* Excerpt to read:
========================

FORT LAUDERDALE, Fla. — Ophthalmologists may be delaying surgery for too long to treat epiretinal membranes in patients with good visual acuity, according to a speaker here.
“Even though visual acuity in patients with epiretinal membrane may decrease slowly, surgery usually improves the final visual acuity,” André V. Gomes, MD, PhD, of Brazil, said at the inaugural Retina World Congress. “There is enough evidence that shows waiting too long may favor a worse overall outcome. Therefore, we should think about offering surgery much earlier in the process.”
Surgeons have performed epiretinal membrane (ERM) surgery for decades, but patients rarely return to 20/20 visual acuity. Traditionally, surgeons wait to perform a procedure, and it is apparent they have been waiting too long, Gomes said.
In a recent retrospective study by Chinskey and Shah, 42 patients with visual acuity greater than 20/50 underwent ERM peeling. According to the study, 31 patients had idiopathic ERM. After the procedure, 47.5% gained one line of visual acuity, 25% stayed at their original visual acuity, and 10% lost three lines or more, Gomes said.

========================

* Work request A: Summarize the article on epiretinal membrane surgery in two sentences.
* Work request B: In the article on epiretinal membrane surgery, how many patients in the Chinskey and Shah study had idiopathic ERM?
* Work request C: Continue the article on epiretinal membrane surgery from its last sentence.

* Provided records:
========================

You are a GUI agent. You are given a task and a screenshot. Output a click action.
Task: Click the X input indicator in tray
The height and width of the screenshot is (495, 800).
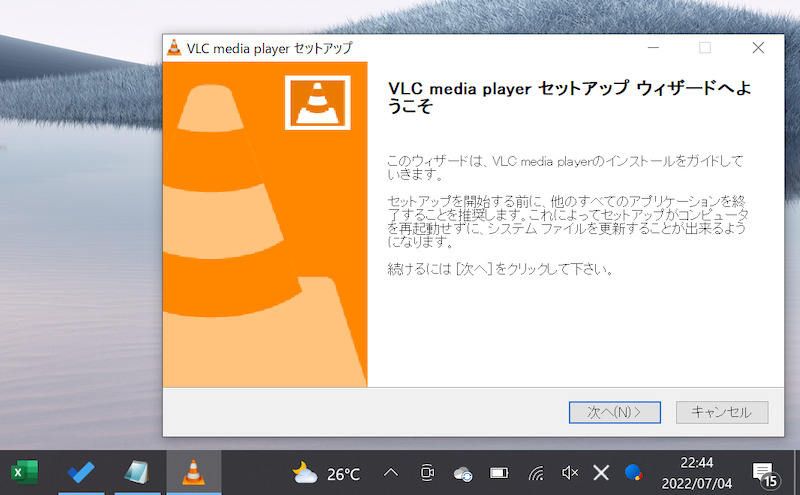click(x=601, y=473)
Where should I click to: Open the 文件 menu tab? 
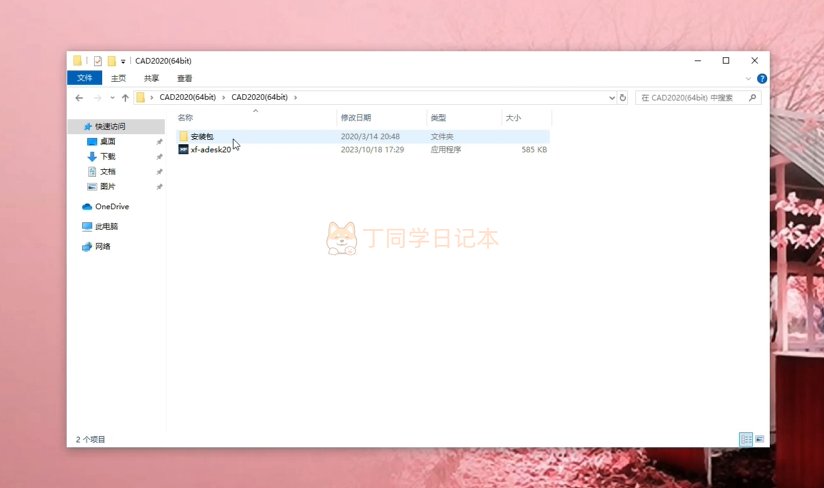85,78

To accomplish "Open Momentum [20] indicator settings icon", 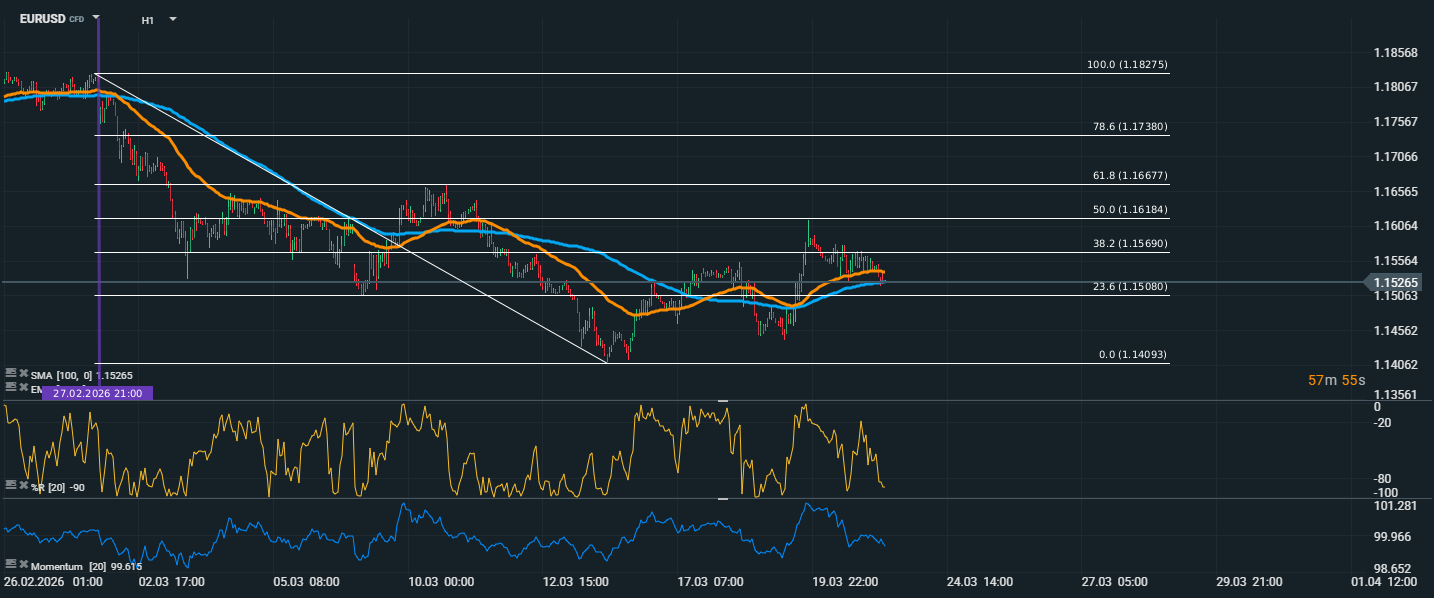I will pyautogui.click(x=10, y=565).
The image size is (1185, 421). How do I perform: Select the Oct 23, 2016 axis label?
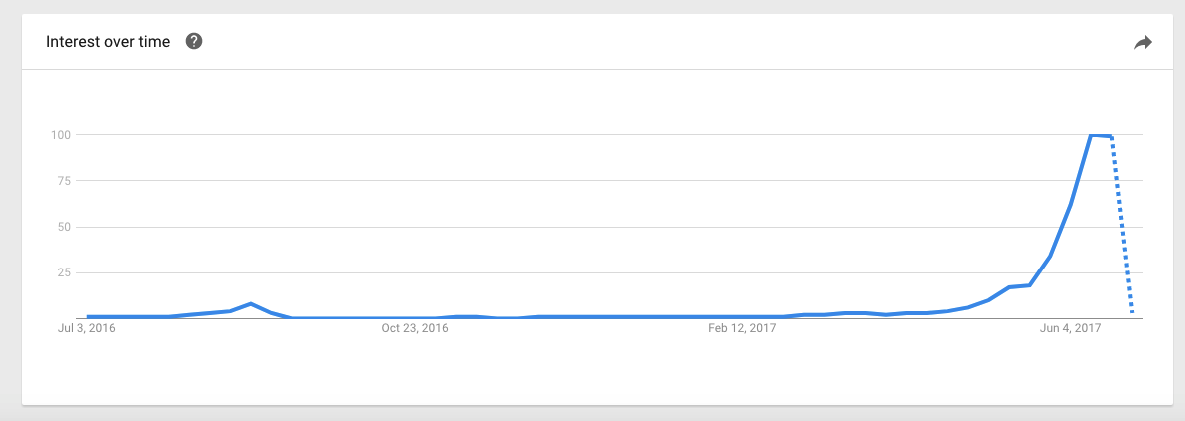[x=415, y=328]
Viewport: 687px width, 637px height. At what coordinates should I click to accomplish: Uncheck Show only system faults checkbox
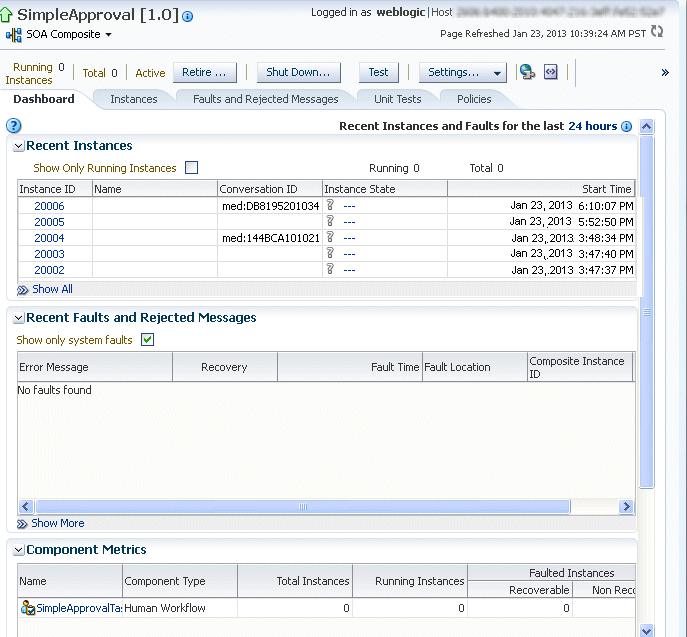147,340
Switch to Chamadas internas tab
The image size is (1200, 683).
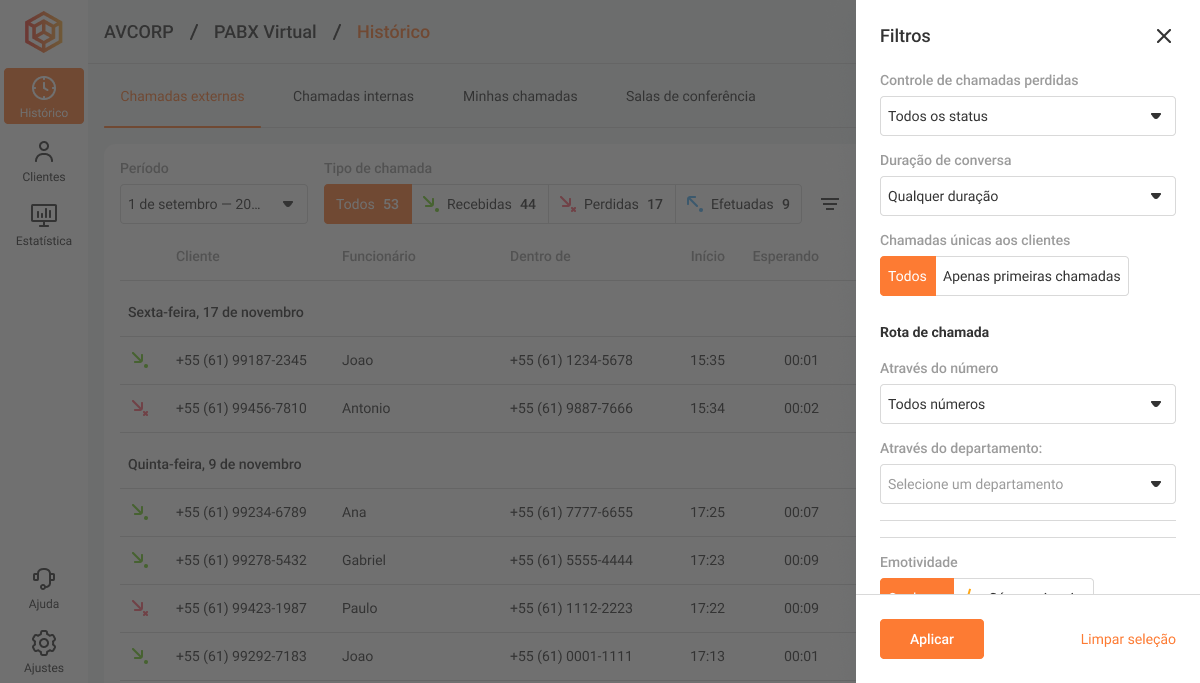click(x=353, y=97)
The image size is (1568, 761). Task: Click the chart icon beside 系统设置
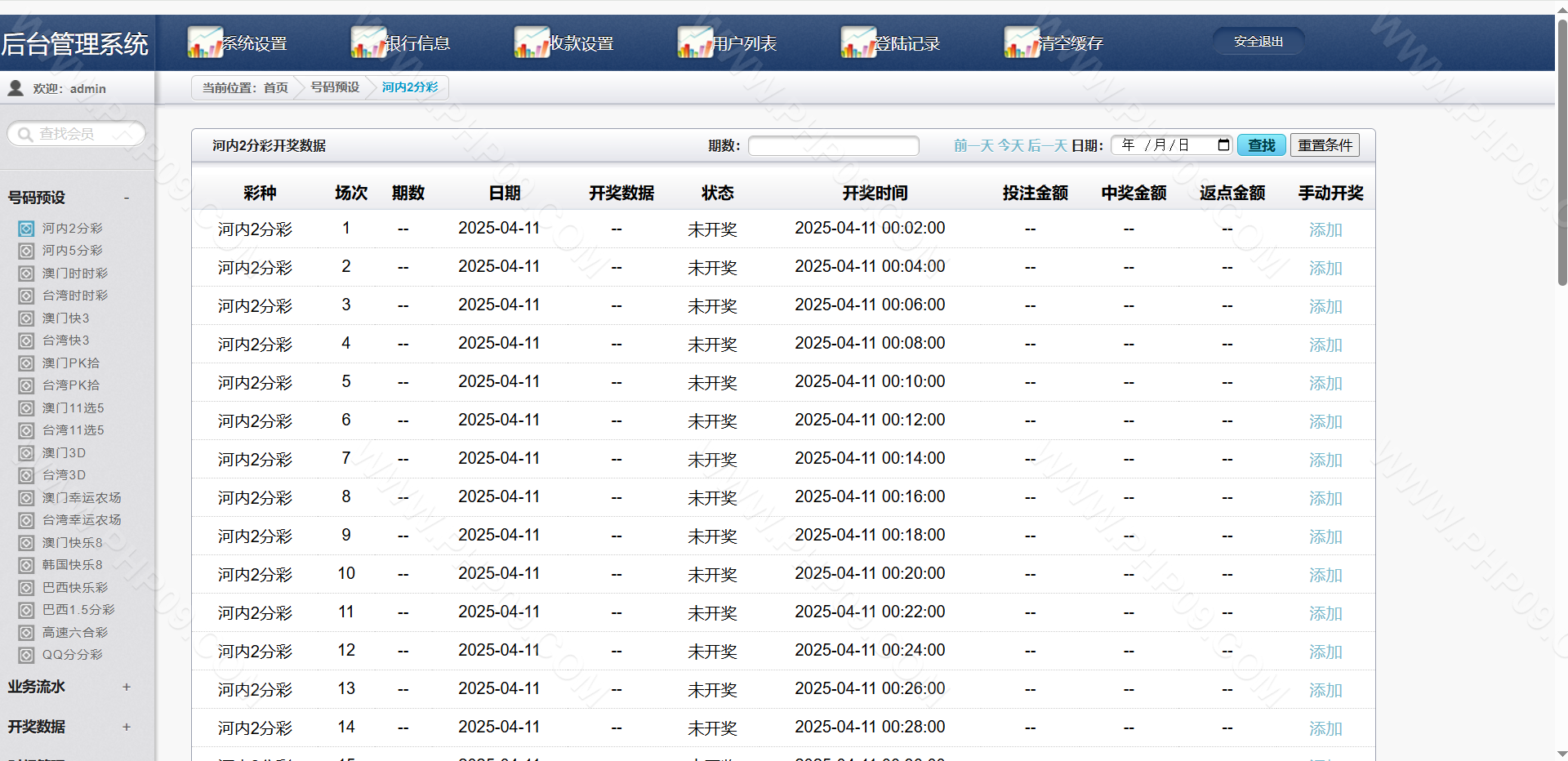(205, 42)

========================

* Task output A: At the inaugural Retina World Congress in Fort Lauderdale, André V. Gomes, MD, PhD, of Brazil, said ophthalmologists may be waiting too long to operate on epiretinal membranes in patients with good visual acuity, because surgery usually improves final acuity and long delays may favor a worse outcome. He noted that patients rarely return to 20/20 vision after this surgery and cited a retrospective study by Chinskey and Shah in which 42 patients with visual acuity greater than 20/50 underwent ERM peeling.

* Task output B: 31 patients

* Task output C:
Surgery should be considered earlier in patients with visual acuity worse than 20/25, and observation is acceptable for patients with 20/25 visual acuity without metamorphopsia. Additionally, avoiding long periods of preoperative leakage, which can cause anatomic damage, and not leaving tissue behind can improve outcomes, he said.
Minimizing tissue stretching preoperatively and during surgery can also improve visual acuity outcomes, Gomes said. – by Robert Linnehan
Gomes AV. Epiretinal membrane (ERM) with very good vision: Should one operate? Presented at: Retina World Congress; Feb. 23-26, 2017; Fort Lauderdale, Fla.
Disclosure: Gomes reports he has relevant financial disclosures with Novartis, Alcon, Bayer, Volk, Dutch Ophthalmic (DORC), Optovue and Allergan.